* EXERCISE REQUIREMENTS:
[1] List the options the passage says many female doctors choose once they start having children.
[2] Return the section of the passage starting with "It's the same" and going on through "is readily available.", copied word for word.

━━ SELECTED EXTRACT ━━

Good thing my department seniors don't rely on such tools during appraisal. Hypocrisy and laziness are easily detected down here, and word travels fast.


At the risk of being accused of political incorrectness, I'm wondering if the YYLSOM's decision to allow >50% females in the yearly cohort is a wise decision.

I don't have hard statistics, but I doubt this move is really helping the government sector's manpower shortage.

Based on personal observation, many female doctors opt to go part-time, leave for private practice in some form or other, or quit entirely, once they start having children.

I'm not finding fault with their decisions -- I think it's admirable to make such sacrifices -- but it also depletes an already skeletal workforce.

Perhaps some courageous individual(s) will do a survey on this and publish the results?


A recent discussion in the papers about toilet hygiene in Singapore has, in my opinion, an obvious explanation, though it isn't mentioned in the reports.

Our society's unhealthy dependence on foreign maids is beginning to manifest itself in various ways.

Rude, undisciplined children run amok as parents act oblivious or coddle them out of some misplaced sense of guilt. Maids aren't allowed to rein their charges in, and besides, why would any child choose to listen to the hired help? ( We don't live in Comic Book Land, where some billionaire named Bruce Wayne treats his butler like a father figure. )

Littering has become intolerable -- a trend I also attribute to the maid culture. If people don't pick up after themselves at home, why the hell would they do so outside?
It's the same thing with public toilets. That plus this inexplicable Singaporean trait of peeing on the floor even when a toilet bowl in working order is readily available.

And what's with this reluctance to flush? Even at my workplace, I encountered a woman ( hospital staff, mind you ) who couldn't even be bothered to pull the flush lever after defecating. I got a rude shock when I walked into the cubicle after she emerged. I would've told her off if she hadn't left so quickly.

━━━
━━ AVAILABLE DATA ━━

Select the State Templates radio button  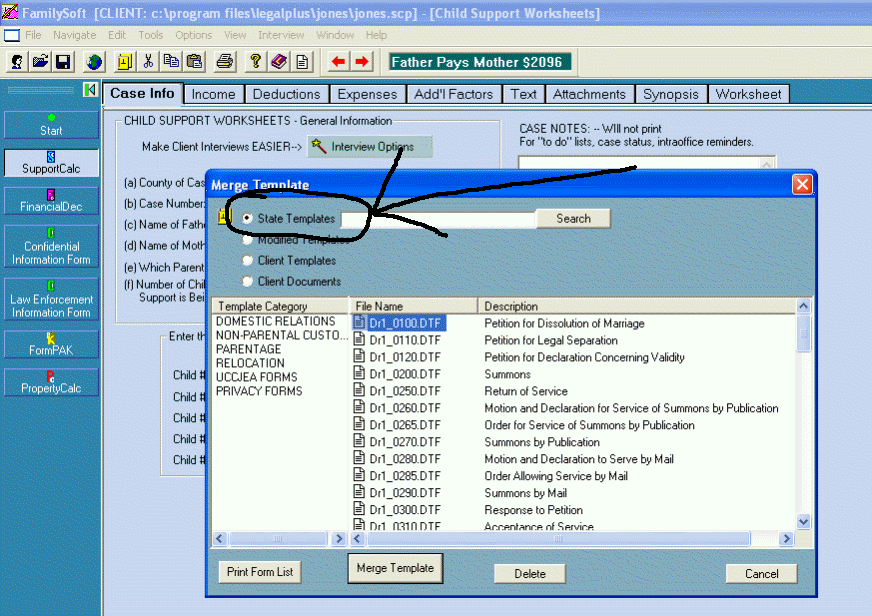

━━━

* SOLUTIONS TO THE EXERCISE:
[1]
- Go part-time
- Leave for private practice in some form or other
- Quit entirely

[2]
It's the same thing with public toilets. That plus this inexplicable Singaporean trait of peeing on the floor even when a toilet bowl in working order is readily available.